◆ **YOUR ASSIGNMENT**: Please output the entries below exactly as they are.

◆ **Data items**:
──────

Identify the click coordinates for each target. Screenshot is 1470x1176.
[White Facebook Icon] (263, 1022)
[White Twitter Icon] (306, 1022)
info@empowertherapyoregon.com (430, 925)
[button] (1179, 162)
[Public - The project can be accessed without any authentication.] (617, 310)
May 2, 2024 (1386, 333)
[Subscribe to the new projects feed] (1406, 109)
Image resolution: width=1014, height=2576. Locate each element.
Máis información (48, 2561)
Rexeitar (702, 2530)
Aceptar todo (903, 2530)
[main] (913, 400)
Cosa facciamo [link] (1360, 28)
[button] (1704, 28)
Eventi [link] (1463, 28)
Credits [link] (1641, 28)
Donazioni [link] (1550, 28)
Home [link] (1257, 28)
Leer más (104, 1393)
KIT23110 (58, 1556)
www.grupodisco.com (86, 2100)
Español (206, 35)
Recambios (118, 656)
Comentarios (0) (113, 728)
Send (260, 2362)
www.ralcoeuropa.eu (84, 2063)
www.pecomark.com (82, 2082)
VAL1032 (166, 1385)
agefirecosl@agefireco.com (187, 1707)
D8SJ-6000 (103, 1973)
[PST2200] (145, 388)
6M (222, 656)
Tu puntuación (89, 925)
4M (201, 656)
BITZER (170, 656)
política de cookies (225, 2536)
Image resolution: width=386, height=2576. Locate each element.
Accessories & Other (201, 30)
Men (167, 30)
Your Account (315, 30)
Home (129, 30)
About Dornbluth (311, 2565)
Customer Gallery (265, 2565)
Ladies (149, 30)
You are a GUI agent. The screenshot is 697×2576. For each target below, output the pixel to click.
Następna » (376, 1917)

──────

◆ **RESPONSE**:
Identify the click coordinates for each target. Screenshot is 1470x1176.
[White Facebook Icon] (263, 1022)
[White Twitter Icon] (306, 1022)
info@empowertherapyoregon.com (430, 925)
[button] (1179, 162)
[Public - The project can be accessed without any authentication.] (617, 310)
May 2, 2024 (1386, 333)
[Subscribe to the new projects feed] (1406, 109)
Image resolution: width=1014, height=2576. Locate each element.
Máis información (48, 2561)
Rexeitar (702, 2530)
Aceptar todo (903, 2530)
[main] (913, 400)
Cosa facciamo [link] (1360, 28)
[button] (1704, 28)
Eventi [link] (1463, 28)
Credits [link] (1641, 28)
Donazioni [link] (1550, 28)
Home [link] (1257, 28)
Leer más (104, 1393)
KIT23110 (58, 1556)
www.grupodisco.com (86, 2100)
Español (206, 35)
Recambios (118, 656)
Comentarios (0) (113, 728)
Send (260, 2362)
www.ralcoeuropa.eu (84, 2063)
www.pecomark.com (82, 2082)
VAL1032 (166, 1385)
agefirecosl@agefireco.com (187, 1707)
D8SJ-6000 (103, 1973)
[PST2200] (145, 388)
6M (222, 656)
Tu puntuación (89, 925)
4M (201, 656)
BITZER (170, 656)
política de cookies (225, 2536)
Image resolution: width=386, height=2576. Locate each element.
Accessories & Other (201, 30)
Men (167, 30)
Your Account (315, 30)
Home (129, 30)
About Dornbluth (311, 2565)
Customer Gallery (265, 2565)
Ladies (149, 30)
You are a GUI agent. The screenshot is 697×2576. For each target below, output the pixel to click.
Następna » (376, 1917)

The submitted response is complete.